- WORK TO DO:
A – In the Form 8-K filing, what trading symbol is listed for the company's common stock?
B – Resume the Form 8-K filing after its last sentence.

SECURITIES AND EXCHANGE COMMISSION

WASHINGTON, D.C. 20549

 

FORM 8-K

 

CURRENT REPORT

 

PURSUANT TO SECTION 13 OR 15(d) OF THE

SECURITIES EXCHANGE ACT OF 1934

 

Date of Report (Date of earliest event reported): September 30, 2021

 

180 LIFE SCIENCES CORP.

(Exact Name of Registrant as Specified in Charter)

 

Delaware   001-38105   81-3832378
(State or Other Jurisdiction
of Incorporation)
  (Commission File Number)   (IRS Employer
Identification No.)

 

3000 El Camino RealBldg. 4, Suite 200
Palo AltoCA
  94306
(Address of Principal Executive Offices)   (Zip Code)

 

Registrant’s telephone number, including area code: (650) 507-0669

 

Check the appropriate box below if the Form 8-K filing is intended to simultaneously satisfy the filing obligation of the registrant under any of the following provisions (see General Instruction A.2. below):

 

 Written communications pursuant to Rule 425 under the Securities Act (17 CFR 230.425)

 

 Soliciting material pursuant to Rule 14a-12 under the Exchange Act (17 CFR 240.14a-12)

 

 Pre-commencement communications pursuant to Rule 14d-2(b) under the Exchange Act (17 CFR 240.14d-2(b))

 

 Pre-commencement communications pursuant to Rule 13e-4(c) under the Exchange Act (17 CFR 240.13e 4(c))

 

Securities registered pursuant to Section 12(b) of the Act:

 

Title of each class   Trading Symbol(s)   Name of each exchange on which registered
Common Stock, par value $0.0001 per share   ATNF   The NASDAQ Stock Market LLC
Warrants to purchase shares of Common Stock   ATNFW   The NASDAQ Stock Market LLC

 

Indicate by check mark whether the registrant is an emerging growth company as defined in Rule 405 of the Securities Act of 1933 (§230.405 of this chapter) or Rule 12b-2 of the Securities Exchange Act of 1934 (§240.12b-2 of this chapter).

 

Emerging growth company 

 

If an emerging growth company, indicate by check mark if the registrant has elected not to use the extended transition period for complying with any new or revised financial accounting standards provided pursuant to Section 13(a) of the Exchange Act. 

 

 

 

 

 

 

Item 1.01. Entry into a Material Definitive Agreement.

 

Debt Conversion Agreement

 

On September 30, 2021, 180 Life Sciences Corp. (the “Company”) entered into a Debt Conversion Agreement (the “Debt Conversion Agreement”) with Dr. Lawrence Steinman (“Steinman”) and Sir Marc Feldmann, Ph.D. (“Feldmann”), each of whom serve as Co-Executive Chairmen of the Company’s Board of Directors.

- PROVIDED INFORMATION:
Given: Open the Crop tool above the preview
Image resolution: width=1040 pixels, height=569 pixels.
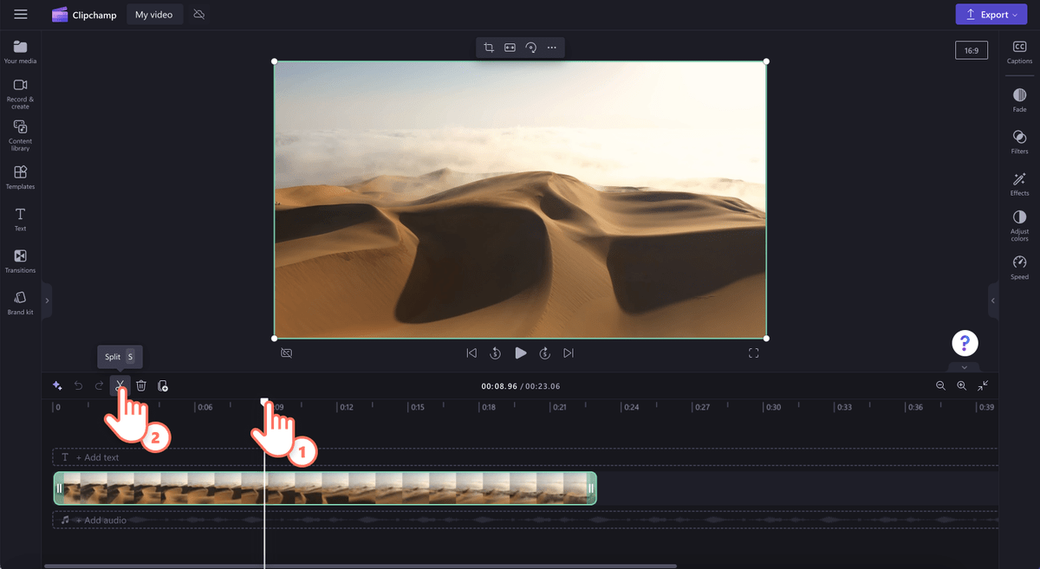Looking at the screenshot, I should [487, 48].
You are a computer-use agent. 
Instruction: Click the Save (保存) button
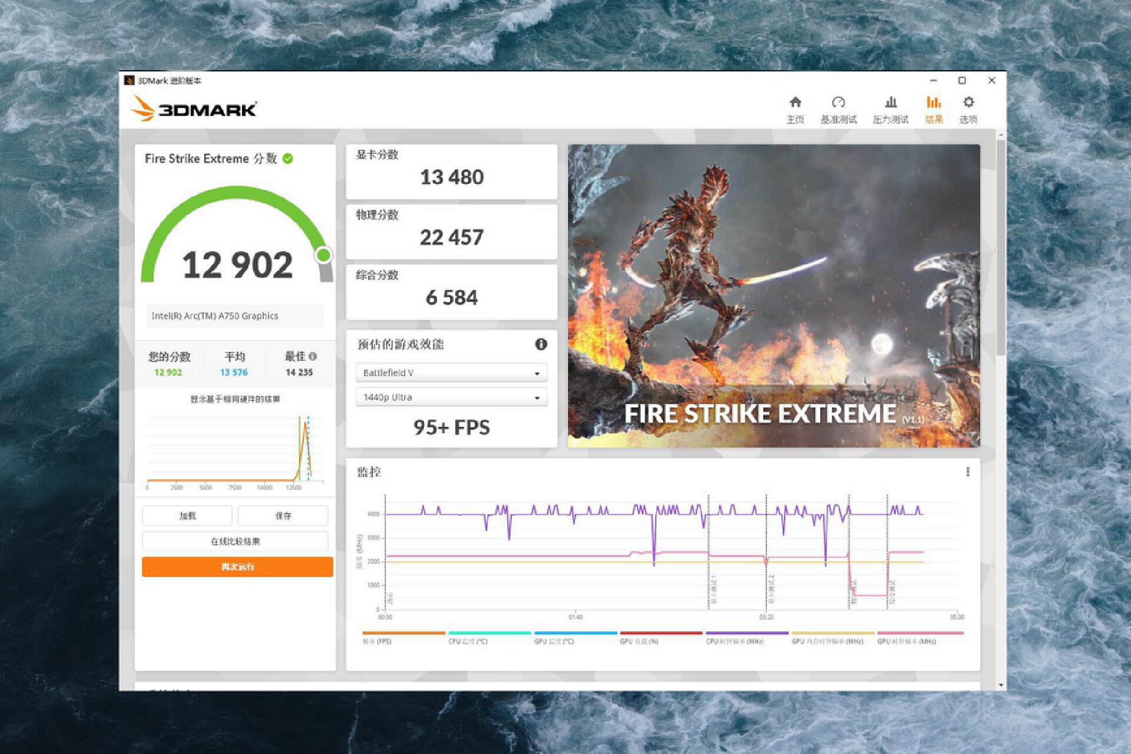(283, 516)
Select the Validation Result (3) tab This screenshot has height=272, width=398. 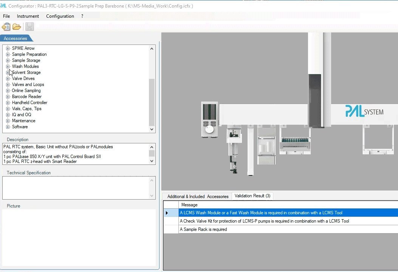252,196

- EXPECTED RESULTS:
A – ATNF

B –
 

Pursuant to the Debt Conversion Agreement:

 

(a) the Company and Steinman agreed to convert an aggregate of $31,297 owed by the Company to Steinman under certain outstanding promissory notes (which included principal and interest) evidencing amounts loaned by Steinman to the Company’s subsidiaries from time to time in 2019 and 2020, into an aggregate of 5,216 shares of restricted common stock of the Company (the “Steinman Shares”); and

 

(b) the Company and Feldmann agreed to convert an aggregate of $819,818 owed by the Company to Feldmann under certain outstanding promissory notes (which included principal and interest) evidencing amounts loaned by Feldmann to the Company’s subsidiaries from time to time in 2013, 2014, 2019 and 2020, into an aggregate of 136,636 shares of restricted common stock of the Company (the “Feldmann Shares”, and together with the Steinman Shares, the “Debt Conversion Shares”).

 

The conversion price was equal to the greater of the closing consolidated bid price or the market price on the date the Conversion Agreement was entered into, and $6.00 per share, provided that because $6.00 was above the closing consolidated bid price and the market price, the conversion price was fixed at $6.00 per share.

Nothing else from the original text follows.